The effect of microstructure on the fracture toughness of a high strength steel
The relationship between heat treatment, microstructure, fracture topography and room temperature fracture toughness has been determined for a high strength low-alloy steel, En 25. 0ptical, transmission and scanning electron microscopy were used to characterize the structure and morphology while fracture toughness, notched impact and tensile tests were used to determine the mechanical properties.
The as-quenched microstructure was predominantly autotempered lath martensite. A little retained austenite was observed in all as-quenched martensite. Austenitizing at 1200°C instead of the conventional 850°C resulted in a 30 percent increase in as-quenched fracture toughness with no loss in tensile strength. Step quenching from 1200 to 850°C for 15 minutes before oil quenching resulted in embrittlement of the austenite grain boundaries and consequently a loss of fracture toughness.

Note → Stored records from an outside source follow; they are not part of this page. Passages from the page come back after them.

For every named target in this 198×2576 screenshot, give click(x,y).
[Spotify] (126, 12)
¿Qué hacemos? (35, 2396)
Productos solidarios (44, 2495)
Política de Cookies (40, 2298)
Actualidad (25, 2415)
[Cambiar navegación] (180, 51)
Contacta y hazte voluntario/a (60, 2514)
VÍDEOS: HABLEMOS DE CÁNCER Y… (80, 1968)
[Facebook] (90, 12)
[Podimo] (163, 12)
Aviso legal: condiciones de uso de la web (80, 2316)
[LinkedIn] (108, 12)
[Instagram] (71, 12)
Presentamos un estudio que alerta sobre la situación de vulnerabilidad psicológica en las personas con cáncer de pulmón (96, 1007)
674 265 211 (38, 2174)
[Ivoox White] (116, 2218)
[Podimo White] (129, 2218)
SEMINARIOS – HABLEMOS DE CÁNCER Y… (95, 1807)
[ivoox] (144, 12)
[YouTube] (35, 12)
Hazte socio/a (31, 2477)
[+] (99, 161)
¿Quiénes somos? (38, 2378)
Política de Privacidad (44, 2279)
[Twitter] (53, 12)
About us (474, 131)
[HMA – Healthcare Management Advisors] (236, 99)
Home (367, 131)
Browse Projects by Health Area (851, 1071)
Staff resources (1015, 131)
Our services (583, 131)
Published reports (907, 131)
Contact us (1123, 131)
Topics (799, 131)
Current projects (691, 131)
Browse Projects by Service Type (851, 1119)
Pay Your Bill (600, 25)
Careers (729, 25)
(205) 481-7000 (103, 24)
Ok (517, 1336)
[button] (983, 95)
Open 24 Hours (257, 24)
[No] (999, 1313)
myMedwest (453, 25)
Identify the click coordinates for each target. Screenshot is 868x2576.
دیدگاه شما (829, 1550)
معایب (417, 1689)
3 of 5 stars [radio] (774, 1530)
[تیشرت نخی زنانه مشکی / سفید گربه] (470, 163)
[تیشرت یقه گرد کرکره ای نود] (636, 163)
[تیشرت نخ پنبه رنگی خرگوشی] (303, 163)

The superior fracture toughness of the coarse grain l200°C material was maintained for tempers up to 200°C. Severe intergranular embrittlement and a considerable reduction in toughness were observed when the coarse grain 1200°C material was tempered in the 300-400°C tempered martensite embrittlement range. The fine grain 850°C material also exhibited a drop in toughness in the 300-400°C tempering range but in this case the fracture mode was mainly transgranular cleavage. Transgranular cleavage fracture was tentatively associated with the precipitation of lath boundary cementite, Fe3C. Tempering the fine grain material above 400°C eliminated cleavage and brittle intergranular fracture and resulted in a significant increase in toughness. A little brittle intergranular fracture was observed in the coarse grain material tempered at 500°C.
The transverse fracture toughness for material of yield strength less than 1200 MPa was controlled by the major MnS stringer population. The fracture profile was zig-zag, each peak or trough terminating at a MnS stringer. A shear fracture mechanism has been proposed to account for the observed zig-zag fracture mode. The longitudinal fracture toughness was significantly greater than the transverse fracture toughness for tempers of 400°C and above. Mixed microstructures containing lower bainite and martensite did not have inferior relative toughness to wholly martensitic structures.
Relationships were found between relative toughness and yield strength and relative toughness and shear lip thickness. There was no meaningful relationship between notched bar impact and fracture toughness data.